Una notte, mentre si trovava in una bettola a ubriacarsi, vide un gatto nero grosso come Plutone, quasi identico a lui, tranne che per una striscia bianca che gli cingeva il collo, e pure a questo mancava un occhio. Quando uscì, il gatto gli andò dietro e lo seguì fino a casa. Il nuovo gatto suscitava nel narratore irritazione e disgusto, e in breve prese a odiarlo. Tra l’altro aveva riconosciuto con terrore nella striscia bianca che gli cingeva il collo la somiglianza con una corda.
Un giorno mentre scendeva in cantina con la moglie, il gatto gli si infilò fra le gambe, facendolo quasi cadere. Preso dall’ira, afferrò un’accetta e cominciò a menare colpi all’impazzata. Sentì un gemito, si fermò e si accorse che anziché uccidere il gatto aveva ucciso la moglie. Murò il cadavere della donna in una parete della cantina. Il gatto sembrava scomparso e questo gli procurò un gran sollievo.
Dopo qualche giorno, una squadra di polizia si presentò alla sua abitazione per una perquisizione. Lui con tranquillità e naturalezza li accompagnò.

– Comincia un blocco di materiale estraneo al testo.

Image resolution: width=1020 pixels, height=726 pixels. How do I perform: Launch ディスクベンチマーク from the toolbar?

Quando i poliziotti, pienamente convinti della sua innocenza, stavano per andarsene, il protagonista prese a parlare: disse loro che quella dove lui viveva era proprio una casa ben costruita. Detto questo con un bastone diede un colpo sul muro dietro il quale stava il cadavere della moglie. Si avvertì un suono flebile, che poi dilatò in un grido lungo e lacerante. I poliziotti presero a martellare sul muro e questo crollò. Apparve il cadavere insaguinato della donna e sulla sua testa il gatto nero!
Il gatto nero di Edgar Allan Poe: commento
Tutto il racconto è un intreccio di paura e di ragionamenti assurdi e di sensazioni angosciose. Il gatto, privato di un occhio, assume un «aspetto pauroso»; dopo l’incendio della casa, sull’unico muro rimasto in piedi, appare la figura di un gatto gigantesco con una corda al collo e il protagonista viene «invaso da uno sbalordimento e da un terrore incontrollabili»; per molto tempo egli è perseguitato dal fantasma del gatto e la macchia bianca che esso aveva sul petto assume le sembianze di una forca.

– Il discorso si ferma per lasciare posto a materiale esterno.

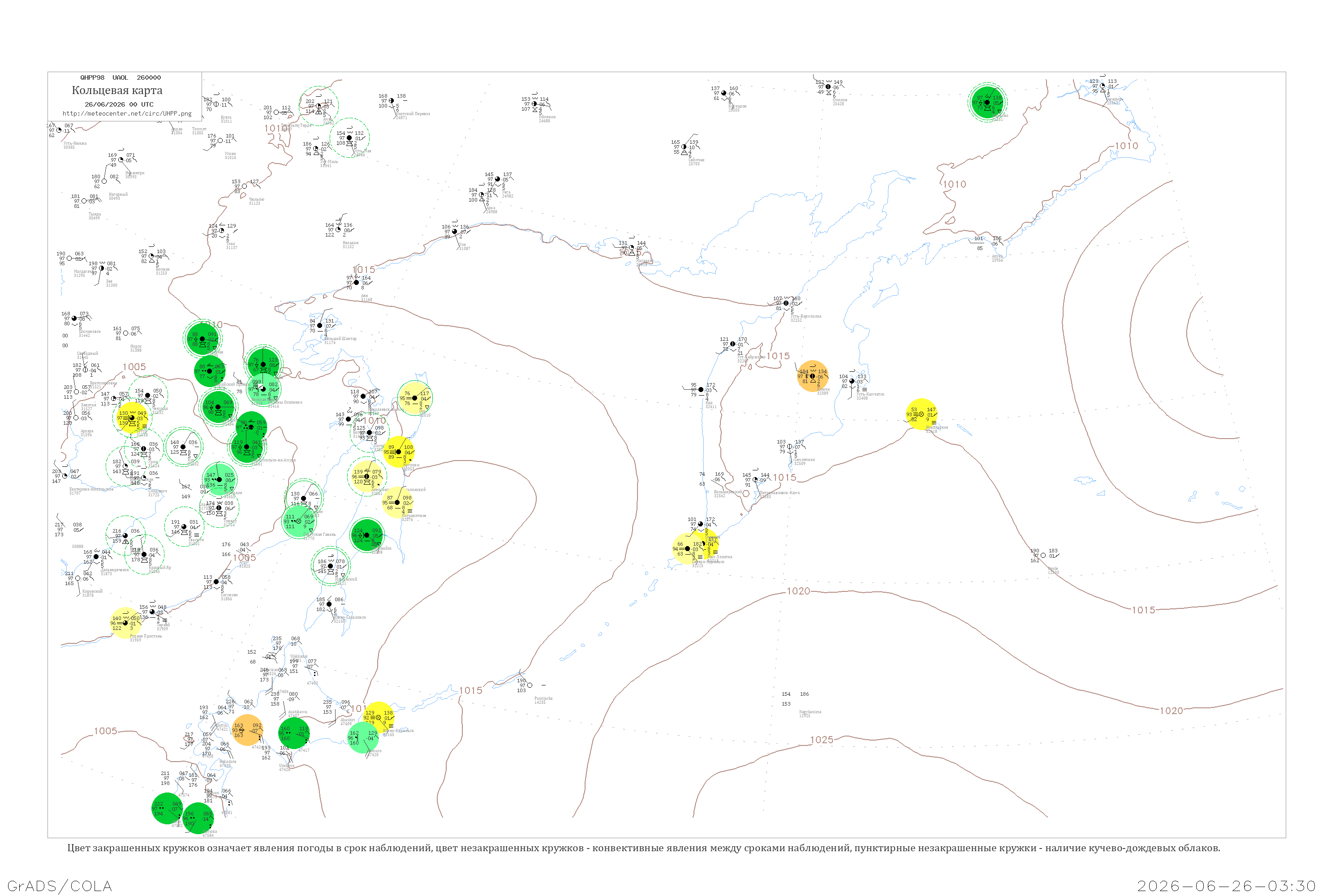Click the QHPP98 UAOL 260000 header code
The image size is (1344, 896).
click(121, 78)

L’angoscia investe anche il lettore che assiste a un crescendo di azioni macabre, dall’episodio del temperino, a quello dell’impiccagione del gatto, poi dell’assassinio della moglie con un colpo di scure in testa e, infine, dell’occultamento del cadavere.
La narrazione dei vari fatti si sviluppa organicamente e consequenzialmente, in una continua contrapposizione tra gli sforzi della ragione di penetrare e capire i fatti e il continuo insorgere di paure irrazionali. Questo gioco sottile riceve l’ultimo tocco con la sorpresa finale. Infatti, quando la vicenda sembra ormai conclusa e chiarita in ogni suo dettaglio e il protagonista sembra essersi razionalmente convinto di essere ormai sicuro da ogni pericolo, ecco che un nuovo evento, imprevedibile e tremendo (l’urlo agghiacciante che si leva all’improvviso nella cantina del protagonista), viene non solo a inchiodare il protagonista alle sue colpe, ma a ribaltare a tutto vantaggio del mistero e delle ossessioni paurose l’oscillazione tra ragione e emozione che aveva caratterizzato il racconto.